• _Data for analysis_
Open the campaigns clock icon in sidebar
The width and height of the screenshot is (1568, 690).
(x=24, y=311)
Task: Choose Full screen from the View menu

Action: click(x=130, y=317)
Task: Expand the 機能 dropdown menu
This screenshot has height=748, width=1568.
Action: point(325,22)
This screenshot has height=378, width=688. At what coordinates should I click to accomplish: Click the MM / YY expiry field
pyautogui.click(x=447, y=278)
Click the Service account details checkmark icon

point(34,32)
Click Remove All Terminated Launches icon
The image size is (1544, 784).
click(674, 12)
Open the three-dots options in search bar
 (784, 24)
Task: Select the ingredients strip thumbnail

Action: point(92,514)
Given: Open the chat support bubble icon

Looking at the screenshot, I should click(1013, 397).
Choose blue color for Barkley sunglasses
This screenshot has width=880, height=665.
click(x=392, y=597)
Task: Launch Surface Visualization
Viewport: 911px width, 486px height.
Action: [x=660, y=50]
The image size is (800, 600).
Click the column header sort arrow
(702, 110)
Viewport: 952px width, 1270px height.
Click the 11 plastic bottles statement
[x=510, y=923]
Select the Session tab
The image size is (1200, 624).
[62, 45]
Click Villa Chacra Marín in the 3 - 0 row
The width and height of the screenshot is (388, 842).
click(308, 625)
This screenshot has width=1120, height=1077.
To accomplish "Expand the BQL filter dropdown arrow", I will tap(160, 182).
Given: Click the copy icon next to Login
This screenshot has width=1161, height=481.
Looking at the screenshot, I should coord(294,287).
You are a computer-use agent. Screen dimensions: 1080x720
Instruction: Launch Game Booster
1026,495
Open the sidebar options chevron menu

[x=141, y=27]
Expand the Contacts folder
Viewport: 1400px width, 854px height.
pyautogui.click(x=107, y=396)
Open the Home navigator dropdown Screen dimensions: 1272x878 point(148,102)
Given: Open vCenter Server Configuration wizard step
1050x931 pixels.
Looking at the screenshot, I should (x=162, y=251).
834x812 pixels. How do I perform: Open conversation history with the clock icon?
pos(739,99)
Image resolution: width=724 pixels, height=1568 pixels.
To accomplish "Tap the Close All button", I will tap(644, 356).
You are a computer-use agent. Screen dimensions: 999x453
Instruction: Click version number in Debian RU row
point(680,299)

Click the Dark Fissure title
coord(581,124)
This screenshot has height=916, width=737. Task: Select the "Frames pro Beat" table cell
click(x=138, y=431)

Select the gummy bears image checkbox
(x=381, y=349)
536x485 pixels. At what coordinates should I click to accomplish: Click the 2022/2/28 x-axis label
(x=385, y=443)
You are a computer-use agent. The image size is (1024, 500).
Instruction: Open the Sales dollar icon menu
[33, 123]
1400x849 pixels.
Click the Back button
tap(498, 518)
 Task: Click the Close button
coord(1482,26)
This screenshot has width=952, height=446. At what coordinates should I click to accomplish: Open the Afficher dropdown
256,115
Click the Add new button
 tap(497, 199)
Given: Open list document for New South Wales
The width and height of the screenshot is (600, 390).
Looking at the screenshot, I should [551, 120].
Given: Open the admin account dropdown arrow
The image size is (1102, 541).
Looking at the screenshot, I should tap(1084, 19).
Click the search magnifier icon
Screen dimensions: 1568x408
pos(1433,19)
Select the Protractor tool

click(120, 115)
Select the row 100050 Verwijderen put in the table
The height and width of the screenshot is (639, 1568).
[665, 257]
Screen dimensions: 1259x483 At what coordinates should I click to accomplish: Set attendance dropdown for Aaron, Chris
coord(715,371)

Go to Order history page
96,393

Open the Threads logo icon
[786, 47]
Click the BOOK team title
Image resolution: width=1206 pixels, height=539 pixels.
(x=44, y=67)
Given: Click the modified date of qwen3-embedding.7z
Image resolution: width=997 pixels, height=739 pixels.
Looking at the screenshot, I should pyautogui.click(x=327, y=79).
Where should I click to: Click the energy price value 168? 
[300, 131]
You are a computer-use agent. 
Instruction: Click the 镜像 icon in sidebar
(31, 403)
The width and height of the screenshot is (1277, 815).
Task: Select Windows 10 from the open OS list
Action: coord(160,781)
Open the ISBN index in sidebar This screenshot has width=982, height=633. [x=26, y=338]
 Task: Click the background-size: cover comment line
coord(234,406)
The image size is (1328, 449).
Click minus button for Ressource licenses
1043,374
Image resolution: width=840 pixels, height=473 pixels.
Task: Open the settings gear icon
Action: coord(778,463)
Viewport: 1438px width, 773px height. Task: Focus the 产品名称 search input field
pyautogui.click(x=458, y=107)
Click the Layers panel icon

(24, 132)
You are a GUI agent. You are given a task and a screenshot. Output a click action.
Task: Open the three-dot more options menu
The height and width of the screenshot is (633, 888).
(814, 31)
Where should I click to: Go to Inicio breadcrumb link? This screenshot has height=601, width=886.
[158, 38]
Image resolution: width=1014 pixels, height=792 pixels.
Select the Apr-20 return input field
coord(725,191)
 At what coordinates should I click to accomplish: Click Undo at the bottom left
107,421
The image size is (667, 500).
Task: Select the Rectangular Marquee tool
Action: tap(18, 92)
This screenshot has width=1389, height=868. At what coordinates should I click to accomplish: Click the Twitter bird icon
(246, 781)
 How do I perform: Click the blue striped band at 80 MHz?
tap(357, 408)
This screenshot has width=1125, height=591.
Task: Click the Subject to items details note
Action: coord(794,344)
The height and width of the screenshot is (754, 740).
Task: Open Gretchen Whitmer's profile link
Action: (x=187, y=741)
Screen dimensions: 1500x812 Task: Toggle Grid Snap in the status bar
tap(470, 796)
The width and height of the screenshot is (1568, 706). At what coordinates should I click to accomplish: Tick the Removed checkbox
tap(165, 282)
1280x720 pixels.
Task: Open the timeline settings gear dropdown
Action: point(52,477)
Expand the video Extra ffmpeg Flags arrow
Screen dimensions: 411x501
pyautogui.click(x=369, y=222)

• _Assignment_
Every line of the listing that includes the word "will" belongs in the answer.

• _Result below_
To accomplish "Expand the BQL filter dropdown arrow", I will tap(160, 182).
To accomplish "Tap the Close All button", I will tap(644, 356).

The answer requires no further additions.